(Beginning of ENTRIES SUPPLIED)

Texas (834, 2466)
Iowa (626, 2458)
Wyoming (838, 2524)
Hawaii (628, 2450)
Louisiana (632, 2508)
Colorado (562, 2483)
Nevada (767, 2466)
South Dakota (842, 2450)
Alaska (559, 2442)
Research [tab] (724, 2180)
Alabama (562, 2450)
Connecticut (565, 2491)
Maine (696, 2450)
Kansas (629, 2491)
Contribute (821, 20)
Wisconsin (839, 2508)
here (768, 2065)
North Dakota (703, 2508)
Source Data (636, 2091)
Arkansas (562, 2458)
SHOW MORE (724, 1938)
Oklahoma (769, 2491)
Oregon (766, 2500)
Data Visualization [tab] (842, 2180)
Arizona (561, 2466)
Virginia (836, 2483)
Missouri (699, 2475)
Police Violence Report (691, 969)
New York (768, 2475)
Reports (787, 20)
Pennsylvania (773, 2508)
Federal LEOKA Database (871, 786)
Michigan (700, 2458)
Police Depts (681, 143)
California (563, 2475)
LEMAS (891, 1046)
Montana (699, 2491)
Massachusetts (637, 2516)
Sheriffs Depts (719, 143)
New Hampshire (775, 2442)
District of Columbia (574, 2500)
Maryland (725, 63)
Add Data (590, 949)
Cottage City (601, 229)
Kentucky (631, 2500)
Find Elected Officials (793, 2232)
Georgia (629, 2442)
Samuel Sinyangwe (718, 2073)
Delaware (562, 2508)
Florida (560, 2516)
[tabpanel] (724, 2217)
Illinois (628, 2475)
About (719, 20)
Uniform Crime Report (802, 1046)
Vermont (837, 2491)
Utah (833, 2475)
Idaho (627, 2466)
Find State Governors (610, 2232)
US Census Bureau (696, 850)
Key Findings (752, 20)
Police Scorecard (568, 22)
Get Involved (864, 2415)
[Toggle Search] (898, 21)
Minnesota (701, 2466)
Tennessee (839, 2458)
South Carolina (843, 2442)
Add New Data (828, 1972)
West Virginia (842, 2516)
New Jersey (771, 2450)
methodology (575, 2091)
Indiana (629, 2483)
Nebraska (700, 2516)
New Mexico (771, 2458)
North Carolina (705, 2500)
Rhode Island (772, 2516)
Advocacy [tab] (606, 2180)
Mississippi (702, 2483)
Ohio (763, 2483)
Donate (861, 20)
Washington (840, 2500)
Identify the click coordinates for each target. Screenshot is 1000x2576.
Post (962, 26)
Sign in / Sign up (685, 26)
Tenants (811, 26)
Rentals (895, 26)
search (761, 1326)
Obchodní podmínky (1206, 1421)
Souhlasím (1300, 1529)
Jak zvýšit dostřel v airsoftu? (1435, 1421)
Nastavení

(End of ENTRIES SUPPLIED)

WHAT IS NEEDED. Using the entries above, give back exactly the line containing "Louisiana (632, 2508)", the line containing "Oklahoma (769, 2491)", and every line between them, and nothing else.

RESULT BELOW.
Louisiana (632, 2508)
Colorado (562, 2483)
Nevada (767, 2466)
South Dakota (842, 2450)
Alaska (559, 2442)
Research [tab] (724, 2180)
Alabama (562, 2450)
Connecticut (565, 2491)
Maine (696, 2450)
Kansas (629, 2491)
Contribute (821, 20)
Wisconsin (839, 2508)
here (768, 2065)
North Dakota (703, 2508)
Source Data (636, 2091)
Arkansas (562, 2458)
SHOW MORE (724, 1938)
Oklahoma (769, 2491)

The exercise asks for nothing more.